## Data extract
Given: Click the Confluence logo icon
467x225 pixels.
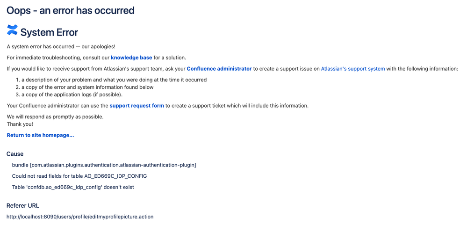Looking at the screenshot, I should pos(12,30).
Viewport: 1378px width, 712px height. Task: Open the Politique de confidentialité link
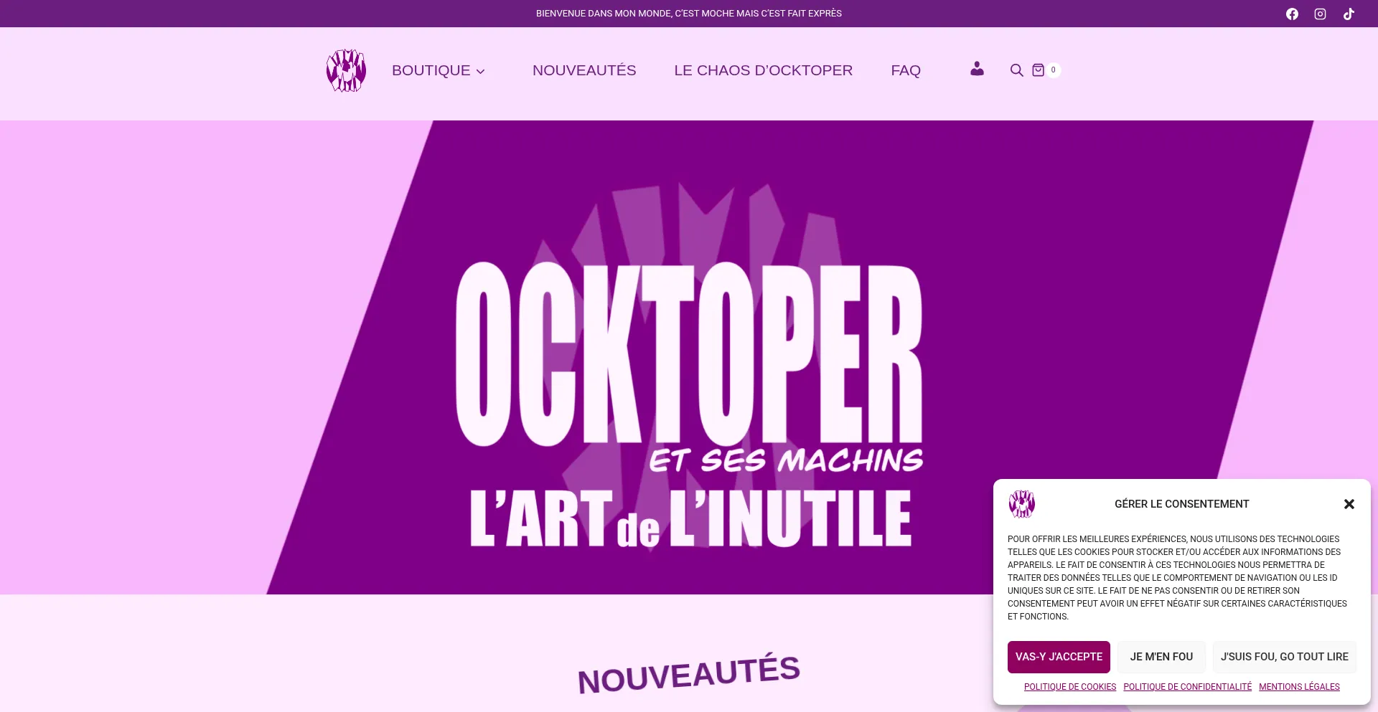point(1187,687)
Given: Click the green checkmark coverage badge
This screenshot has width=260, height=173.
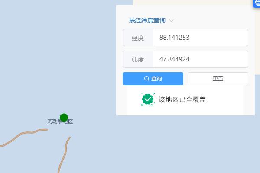Looking at the screenshot, I should coord(148,99).
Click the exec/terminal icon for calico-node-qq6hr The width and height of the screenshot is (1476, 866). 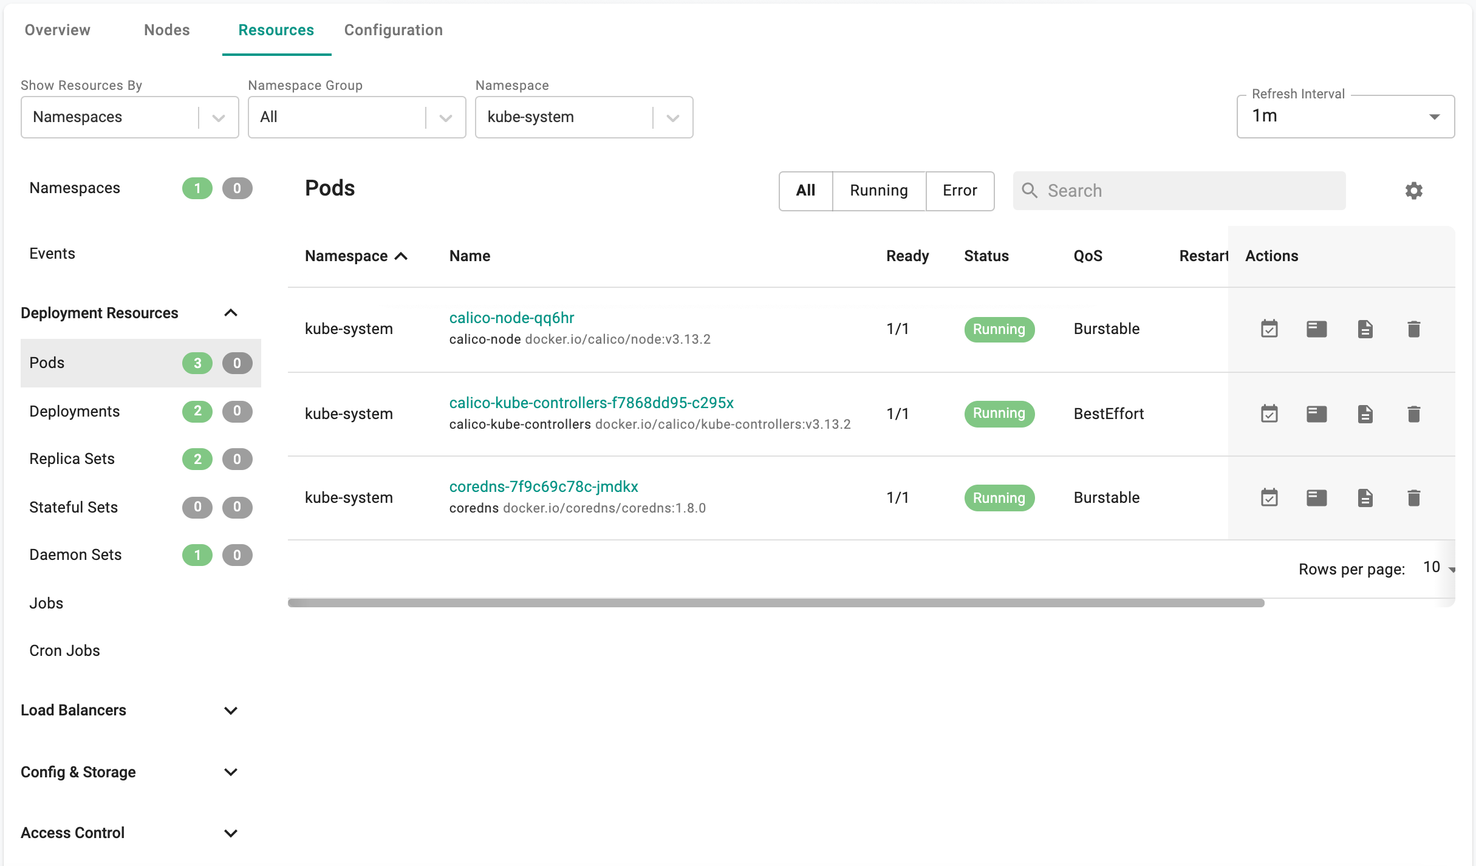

## Objective
Copy out word for word the part of the entries that starts with the line containing "Viewport: 1378px width, 712px" and runs to the end of the entries, leaving out the pictures.

## Result
Viewport: 1378px width, 712px height. Task: Open the Politique de confidentialité link
point(1187,687)
Given: Click the green checkmark coverage badge
This screenshot has width=260, height=173.
Looking at the screenshot, I should coord(148,99).
Click the exec/terminal icon for calico-node-qq6hr The width and height of the screenshot is (1476, 866). 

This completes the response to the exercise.